I choked out his name and crawled to him. My head swam, and my limbs were wobbly beneath me. Darkness clawed at the edges of my senses, ready to pull me away at any moment.
But I still managed to make it to Atrius’s side, my hands sliding over his bare chest.
Fragments of his memories flashed through me—memories of the way Nyaxia had cruelly killed the Bloodborn prince even after he had fulfilled her greatest demands. For one terrible moment, I thought that she had done the same thing to Atrius.
If she had, I would—I would?—
I couldn’t let myself finish the thought. I used the last of the energy I did not have to reach into Atrius’s aura, as deep as my exhausted magic could take me, right down to the core of his heart.
And there, I felt his soul. Weak. But alive.
And there was no rot here.
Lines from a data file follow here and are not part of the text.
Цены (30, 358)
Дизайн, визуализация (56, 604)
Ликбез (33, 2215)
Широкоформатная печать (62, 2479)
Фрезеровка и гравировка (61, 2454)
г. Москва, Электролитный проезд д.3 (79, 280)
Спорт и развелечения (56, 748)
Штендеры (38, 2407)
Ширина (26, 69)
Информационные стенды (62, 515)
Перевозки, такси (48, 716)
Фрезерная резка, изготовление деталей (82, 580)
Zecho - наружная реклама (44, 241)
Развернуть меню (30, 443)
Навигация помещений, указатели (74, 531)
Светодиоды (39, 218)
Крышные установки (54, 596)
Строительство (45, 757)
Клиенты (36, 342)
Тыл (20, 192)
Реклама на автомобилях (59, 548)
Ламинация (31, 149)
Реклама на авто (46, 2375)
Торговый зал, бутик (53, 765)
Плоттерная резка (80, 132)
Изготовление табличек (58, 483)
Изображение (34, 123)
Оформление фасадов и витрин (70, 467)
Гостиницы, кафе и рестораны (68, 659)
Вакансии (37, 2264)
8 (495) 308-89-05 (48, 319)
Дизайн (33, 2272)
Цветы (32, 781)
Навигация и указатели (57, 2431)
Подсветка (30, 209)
Nothing consuming him.
I let out a shaky breath and sagged against him. With the rush of adrenaline leaving me, so did the rest of my sparse energy.
Atrius shifted weakly. He lifted his head, grunted a wordless sound. One hand found its way to my arm—rested there for a moment, as if he wasn’t sure what he was feeling.
His eyes opened, awareness returning to him just as mine slipped away.
His fingers tightened, and with that pressure, the reality of our relationship crashed down around me.
I had betrayed him. He would kill me for it. Any king would do the same.
These truths took root in my heart.
Perhaps I hallucinated the way he said my name.
I opened my mouth to speak as Atrius sat up, but darkness took me before the words could come. They’d be useless, anyway.